Poorly Principled Principal
Dealerships are probably the only place that you leave without a two week notice. I know this from experience. You either walk out, or you don’t show up. I remember leaving one dealership in particular where I just left without notice. But I had my reasons.
Dealerships are a tough environment if you don’t understand the old-school car sales vibe. But even if you do have this understanding, even if you have tough skin, everywhere you go in this industry there is a trying time that arises that may make you want to leave. And boy did I leave.
When Best Coast Motorsports finally wasn’t worth me wasting my energy on anymore, I left the keys in Gerald’s hands. He had a scheme to save everything which really was just putting liquidity in his family’s hands and not me. He thought I was invested enough in Best Coast still to let this fly. Sadly I didn’t care and I let him sink on his own. The business wasn’t worth anything and thanks to vice making up all my proclivities at the time I was too broke and disheveled to care about suing. I told Gerald I was done and walked out.
Eventually I ended up cutting my tie at a franchise dealership. I’m not going to say the name of the dealership because it was owned by a pretty large dealer group. Our managing partner was insane. Now most people who’ve been in this business would say dealership principals are all some variation of insane. I know guys that worked for the likes of Louis F. Harrellson, a literal Wild West character stereotype who would curse out dealership employees over the intercom.
But my principal was well known for not being screwed tight at all. I’ve had managers of his tell me he’d instantly break down sobbing during meals. He also had a penchant for terrifying his employees. Now I’m 6’6” and 450 lbs at this point. This man weighed the same but was a foot shorter than me. Think about an extra overweight Wayne Knight with an extremely sour disposition and a Philly accent. Before I started working there a salesman had a heart attack in the sales tower and he just stepped over him and said:
“Somebody get him off the floor. We have cars to sell.”
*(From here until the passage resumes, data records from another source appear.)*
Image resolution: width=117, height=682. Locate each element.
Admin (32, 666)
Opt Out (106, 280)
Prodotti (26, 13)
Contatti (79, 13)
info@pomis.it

He actually took a liking to me when I got there. I think it was because of how unafraid I was of him. He’d insult sales people all day whenever he’d appear out of his office and then retreat home by 4. But the people he put in place to manage underneath him were just as bad. He hired a guy to be his GM who was the GSM of a Volkswagen store, a guy who already had more money than he knew how to deal with. He would park next to me at work in his brand-new Orange Audi R8, or his brand new 911 Turbo S, or his GTI he bought because he needed the extra unit one month. He was a diminutive, abrasive, tyrant with very little patience for mediocrity.
Well he wasn’t there long before I was pushed over the edge. It was the last day of January and well we sucked. We had ten cars out which was a dismal last day for us. I knew for a fact that we were behind our monthly manufacturer-set number by a large amount of units. We all felt the pressure but by the time 9 PM rolled up on the clock we knew there wasn’t much any of us could do. We all dragged our feet leaving the store talking trash until the last deals left the finance office. Our camaraderie was disrupted when the new car manager strolled through the door and told us the GM wanted all of us in the sales tower.
We knew what was going down, some level of beration, and a “see you assholes tomorrow.” Instead we got berated and we were told to go back in the office and make phone calls until we got a customer in the door. At this point it was almost 10 PM. A few salesmen stormed out the door and said they weren’t coming back. I didn’t say a word. I just sat at my desk for a few minutes to figure out why I was even there in the first place.
The next morning I woke up at dawn like normal. I took a look out the window at my demo in the driveway and decided I wasn’t going to work. I didn’t answer my phone for anybody from the dealership for a month wondering where I was. Desperate text messages came but I answered none. It was when they showed up at my house asking about the whereabouts of my demo that I finally came back. And for the last time.
The principal of the store was obviously very offended by all of this. But I didn’t care, a couple of months later I took a higher position at a smaller store and never looked back. I finally moved to the plane most guys older than me in the industry already understood. This industry needs solid people and there is always another opportunity around the corner.
I eventually walked away from the industry in its entirety, but it all started with me taking the opportunity to walk out.